Are Square Matrices Always Tensors?: A Counter Example
TLDRThis educational video script explores the concept of tensors and their relationship with matrices. It clarifies the misconception that all square matrices are tensors by demonstrating through an example involving a 2x2 matrix derived from Cartesian components of a position vector. The script delves into the transformation of tensor components under orthogonal transformations, specifically rotations, to determine if the matrix qualifies as a Cartesian tensor. The presenter challenges viewers to consider other types of transformations that might allow the matrix to behave as a tensor, prompting engagement and deeper understanding.
Takeaways
- π§ The concept of tensors and matrices is explored, emphasizing that not all matrices are tensors, and this is a common misconception among students.
- π Tensors are introduced to physics students as matrices, but this can be misleading as they are not equivalent.
- π The script discusses the conditions under which a matrix can be considered a tensor, specifically focusing on transformations under an orthogonal group.
- π A two-dimensional position vector is used as an example to determine if its matrix representation is a tensor by checking its transformation under rotations.
- π The importance of agreeing upon a group of transformations for an object to be considered a tensor is highlighted, with the example of the inertia tensor transforming under orthogonal transformations.
- π The script explains the transformation of tensor components under rotations, using the partial derivatives of the new coordinates with respect to the old ones.
- π The transformation coefficients are calculated for the given matrix, which are necessary to determine if the matrix transforms as a tensor under the specified conditions.
- π The script demonstrates the process of applying a rotation to the matrix and comparing the transformed components to the expected tensor transformation.
- β The example concludes that the given matrix does not transform as a tensor under the tested orthogonal transformation, specifically rotation.
- π€ The video poses a question to the audience about the possibility of the matrix transforming as a tensor under more general transformations with arbitrary constants.
- π The script encourages viewers to think critically about the conditions under which a matrix could be considered a tensor and invites discussion in the comment section.
Q & A
What is the relationship between squares and rectangles in terms of tensor representation?

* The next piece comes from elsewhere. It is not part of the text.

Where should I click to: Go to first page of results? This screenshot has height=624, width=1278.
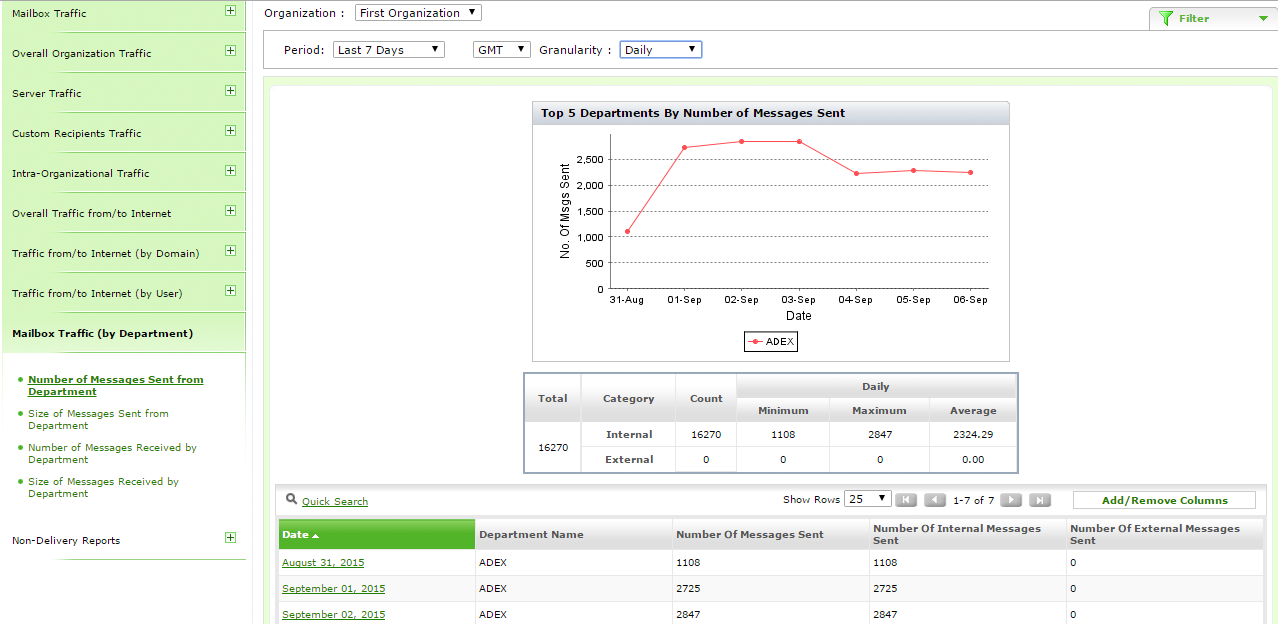tap(906, 500)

-The script compares the mathematical concept of squares and rectangles to that of tensors and matrices, stating that just as all squares are rectangles but not all rectangles are squares, two indexed tensors can be represented by a square matrix, but not all square matrices are tensors.
What is a tensor in the context of physics?
-In the context of physics, a tensor is a mathematical object that describes a quantity or relationship that is invariant under changes in the coordinate system, such as rotations or translations.
What is the significance of the transformation group in determining if an object is a tensor?
-The transformation group is crucial in determining if an object is a tensor because the object must transform under a specific set of transformations, such as orthogonal transformations, to be considered a tensor.
What are Cartesian tensors?
-Cartesian tensors are tensors that transform under orthogonal transformations and are represented in an orthonormal basis, which is often the case with tensors in flat space and Cartesian coordinates.
What is the process to determine if a matrix is a Cartesian tensor?
-To determine if a matrix is a Cartesian tensor, one must check if it transforms correctly under orthogonal transformations, such as rotations. This involves calculating the transformation coefficients and comparing the transformed components to the original matrix elements.
What are the transformation coefficients used in the script for tensor transformation?
-The transformation coefficients used in the script are the partial derivatives with doubly contravariant indices, which are used to transform the components of a tensor under orthogonal transformations.
How do Cartesian components of vectors transform under rotations?
-Under rotations, the Cartesian components of vectors transform according to the rotation matrix, where the new components are expressed as linear combinations of the original components using cosine and sine of the rotation angle.
What is the result of the script's example calculation for the transformation of a matrix element under rotation?
-The script's example calculation shows that the matrix element does not transform as a tensor under rotation because the left-hand side of the equation (the transformed matrix element) does not equal the right-hand side (the expected result if it were a tensor).
What is the implication of the matrix not transforming as a tensor under the given transformation?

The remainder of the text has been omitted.